● Material for the task:

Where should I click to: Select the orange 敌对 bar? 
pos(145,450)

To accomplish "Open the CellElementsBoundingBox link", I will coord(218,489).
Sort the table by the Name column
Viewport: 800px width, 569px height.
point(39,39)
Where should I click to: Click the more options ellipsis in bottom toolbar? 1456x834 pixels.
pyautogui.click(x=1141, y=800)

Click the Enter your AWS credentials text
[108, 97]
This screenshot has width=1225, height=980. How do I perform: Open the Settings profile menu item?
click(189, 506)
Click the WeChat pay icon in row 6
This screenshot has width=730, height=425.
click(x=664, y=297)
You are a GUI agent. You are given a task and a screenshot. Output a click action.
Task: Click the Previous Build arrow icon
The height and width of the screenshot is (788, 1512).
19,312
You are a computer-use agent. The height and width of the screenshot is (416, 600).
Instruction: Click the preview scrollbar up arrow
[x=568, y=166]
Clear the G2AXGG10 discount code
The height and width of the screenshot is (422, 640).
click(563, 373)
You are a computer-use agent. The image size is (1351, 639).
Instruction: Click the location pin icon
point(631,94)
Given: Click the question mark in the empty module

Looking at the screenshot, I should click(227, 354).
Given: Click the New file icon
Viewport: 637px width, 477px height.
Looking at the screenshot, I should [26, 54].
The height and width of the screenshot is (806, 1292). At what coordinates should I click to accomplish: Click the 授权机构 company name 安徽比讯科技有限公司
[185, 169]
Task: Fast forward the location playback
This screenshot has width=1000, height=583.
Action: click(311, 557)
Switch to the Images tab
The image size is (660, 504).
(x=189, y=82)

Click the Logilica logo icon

● Exercise brief:
Nothing may be left out. Copy each line of the listing exactly.

● Answer box:
Where should I click to: Select the orange 敌对 bar? 
pos(145,450)

To accomplish "Open the CellElementsBoundingBox link", I will coord(218,489).
Sort the table by the Name column
Viewport: 800px width, 569px height.
point(39,39)
Where should I click to: Click the more options ellipsis in bottom toolbar? 1456x834 pixels.
pyautogui.click(x=1141, y=800)

Click the Enter your AWS credentials text
[108, 97]
This screenshot has width=1225, height=980. How do I perform: Open the Settings profile menu item?
click(189, 506)
Click the WeChat pay icon in row 6
This screenshot has width=730, height=425.
click(x=664, y=297)
You are a GUI agent. You are given a task and a screenshot. Output a click action.
Task: Click the Previous Build arrow icon
The height and width of the screenshot is (788, 1512).
19,312
You are a computer-use agent. The height and width of the screenshot is (416, 600).
Instruction: Click the preview scrollbar up arrow
[x=568, y=166]
Clear the G2AXGG10 discount code
The height and width of the screenshot is (422, 640).
click(563, 373)
You are a computer-use agent. The image size is (1351, 639).
Instruction: Click the location pin icon
point(631,94)
Given: Click the question mark in the empty module

Looking at the screenshot, I should click(227, 354).
Given: Click the New file icon
Viewport: 637px width, 477px height.
Looking at the screenshot, I should [26, 54].
The height and width of the screenshot is (806, 1292). At what coordinates should I click to accomplish: Click the 授权机构 company name 安徽比讯科技有限公司
[185, 169]
Task: Fast forward the location playback
This screenshot has width=1000, height=583.
Action: click(311, 557)
Switch to the Images tab
The image size is (660, 504).
(x=189, y=82)

Click the Logilica logo icon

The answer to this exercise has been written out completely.